From The Raven I proceeded to The Legend. While The Raven was in top form, The Legend was not. I was happy to hear that the howling and the "Don't Look Back" audio has returned to the top of the lift. The ride is running smoothly enough, but at the top of the second hill it felt like it hit a skid brake or something. It didn't, it just felt like it, like perhaps there is a spot up there where the track gauge is off or something. The spiral drop is still a favorite, but for me, it's the top of the hill just past the waterpark where I go flying and the train does not, that is my favorite spot on The Legend. It's feeling a little pokey through the helix, but that doesn't mean it isn't still a wild ride. If anything, it means that the end of the ride, what Dave Sandborg called, "The Four Corners of Death" is a little easier to take than it has been in the past. But the ride isn't quite up to its usual wild standard. Let me be clear here: It isn't that The Legend is a bad ride, or even that it is running poorly. On the contrary, it is running quite well. It just isn't delivering quite the wild experience that I know from experience it is able to supply. It's still better than most wood coasters its size. It just isn't living up to its own standard. Complaining about the way The Legend is running on this occasion is a bit like the parent of an honor student looking at the student's score of 795 [Footnote 1] on the SAT and asking what went wrong.
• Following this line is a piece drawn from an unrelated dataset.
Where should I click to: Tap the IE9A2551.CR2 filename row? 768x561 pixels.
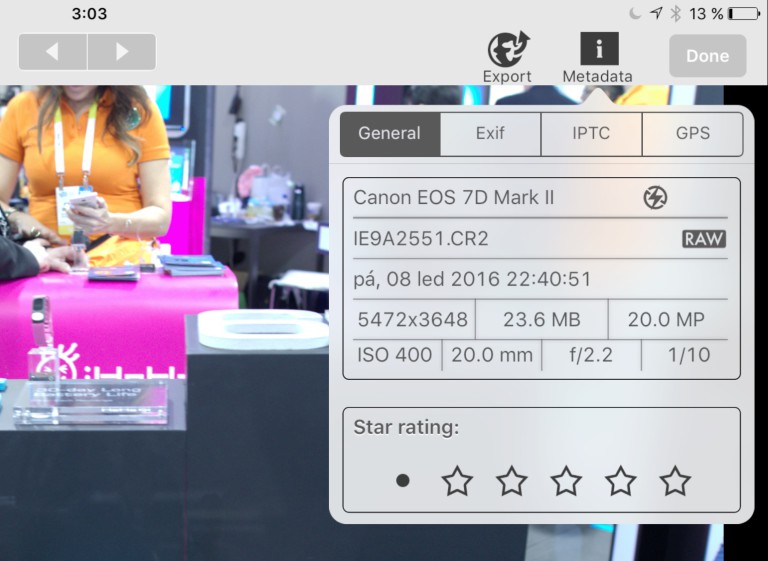pos(541,239)
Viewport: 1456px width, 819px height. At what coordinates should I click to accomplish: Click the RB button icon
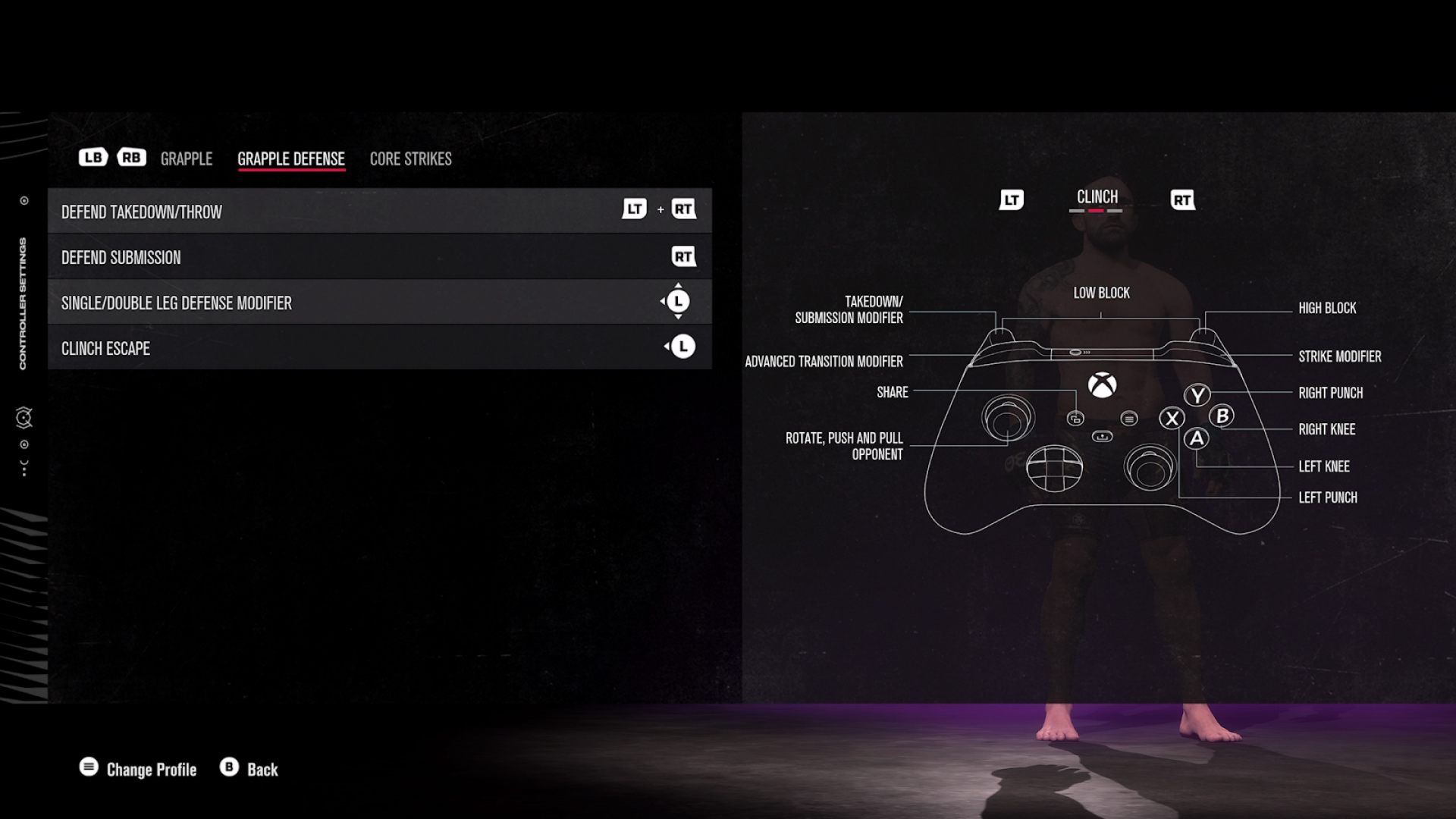point(130,158)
There wasn't a lot of time left, but I had to get a ride on the new coaster. Trouble is, we were just a little bit too late. The queue had already been closed, so my first ride would have to wait for the evening's ERT session.
There was still some time left before I had to join the HoliWood Nights group for the obligatory opening session in the picnic grove. John and Dave suggested a ride on the Gobbler Getaway before the park closed. The ride uses 4-passenger cars equipped with "turkey calls" that make a gobbling noise when you fire them. I'm afraid that in my one ride I didn't quite "get" the storyline, but that was at least in part because I was marvelling at the amazingly accurate pumpkin pie smell in the first couple of rooms. I also remember that at the end of the ride, once the targets run out and all of the turkeys come to roost in what looks to be a gigantic HoliWood-style song-and-dance number, Dave and I both started in on the Hershey's Chocolate World theme.
We proceeded to the picnic grove, begrudgingly followed by the hordes of enthusiasts who had collected in the Thanksgiving plaza. I can kind of understand their collective reluctance. Thanksgiving is located at the lowest part of the park (aside from the waterpark), actually slightly below the picnic grove. To get from one to the other requires a long, winding walk up the hill into Fourth of July, then up the hilll through Fourth of July, then down another hill into the picnic pavilions. If you were to look at an aerial photo of Holiday World [Footnote 2] you would see that Thanksgiving and the picnic pavilions are not far apart, but it is a long walk between them.
While we waited for all the normal people to leave the park, the Holiday World staff welcomed us to the event. Paula Werne and Will Koch went over some of the specifics of the park's expectations of us for the event, and Will talked about how he worked with the Gravity Group to come up with his latest masterpiece. Pat Koch welcomed us all to the park, and opened the festivitites with...well...Rev. Koch [Footnote 3] called it a prayer, but she constructed it in such a way that it might be more appropriate to call it an invocation or a benediction. It is perhaps the most skillful construction of a prayer for all religions that I have heard in a long time. Finally, the radio call came through, and we were able to go ride the coasters for a few hours.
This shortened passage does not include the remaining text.